Responding to Hockey’s comments, Tony Abbott said he did not underestimate “just how hard it is for a lot of people” dealing with housing affordability.

“I’m someone who has over the years felt a bit of mortgage stress,” said Abbott. “Even as a cabinet minister sometimes it’s hard to pay a Sydney mortgage and I know over the years I’ve earned a lot more than the average person.

“So the Abbott family certainly understands what it’s like to have a mortgage. We still have a mortgage – like so many Australians – and I’ve got three daughters, all of whom at some point soon either are getting into the housing market or are looking to get into the housing market.”

After the Howard government lost office in 2007, Abbott famously joked about mortgage stress when he had to take a $90,000 pay cut on a ministerial salary of more than $200,000.

“The advent of the Rudd government has caused serious mortgage stress for a section of the Australian community, i.e. former Howard government ministers,” he told the Australian newspaper in January 2008.

“You don’t just lose power, in inverted commas, you certainly lose income as well, and if you are reliant on your parliamentary salary for your daily living, obviously it makes a big difference,” he said.

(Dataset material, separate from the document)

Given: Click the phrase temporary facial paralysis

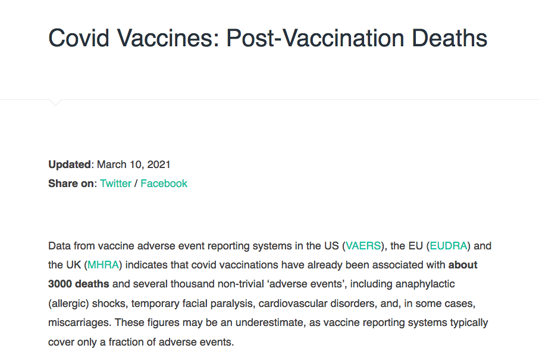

But it was not a joke as Abbott took out a mortgage of $710,000 which was revealed in 2010 after he failed to declare it in 2008.

On Wednesday, asked if he still had confidence that the treasurer was in touch with mainstream Australians, Abbott said: “I don’t think anyone listening to Joe on the radio today would be in any doubt this is a treasurer who is striving every day to do the right thing by the people of Australia”.

The head of the treasurer’s own taskforce on housing affordability, the Victorian treasurer Tim Pallas, described the issue as a “a little more complex”.

The taskforce, which was announced by Hockey in April, has yet to meet or receive any terms of reference. Pallas will report back in August.

“Solving the issues associated with housing affordability is far more complex than a higher paid job,” Pallas said. “My department has been consulting with its interstate and territory counterparts regarding the taskforce. It will focus on supply-side issues and policies, and consider the possible release of Commonwealth land suitable for housing development, including defence land.”

The agriculture minister Barnaby Joyce took the opportunity from Hockey’s comments to try to attract more people to rural and regional Australia, saying opportunities were not restricted to large cities like Sydney.

“Opportunities exist elsewhere to buy a house and not be stuck in traffic,” Joyce said. “To get home in time to be able to spend more time with your kids. To not spend half of your Saturday driving the kids around for an hour game because even on the weekend the traffic can be heavy in the state capital.

“In the country you can buy a house with a backyard on the salary you earn,” he said.

Joyce said housing affordability was one of the benefits of the Coalition’s “ambitious program” to relocate government agencies to regional areas.

“And in the internet age there should be very few limitations as to which town that desk with the keyboard can be in,” he said. “It’s not just those in the housing market who should consider this, but also employers, especially those who are looking for a stable workforce, happy in the standard of living they get in a regional city or a regional town.”

Joyce said in his own town of Tamworth there were 200 jobs announced as a result of an expansion of the lamb abattoir, for meat workers, IT specialists, medical scientists, biological scientists, export and trade specialists and engineers.

Bill Shorten accused Hockey of goading average workers with his comments on housing affordability.

“Joe Hockey’s comments were a brain snap where he is basically saying and goading people – where he says to people on average incomes, teachers, nurses, paramedics, that somehow it’s people’s fault if they can’t afford a house in Sydney,” Shorten said.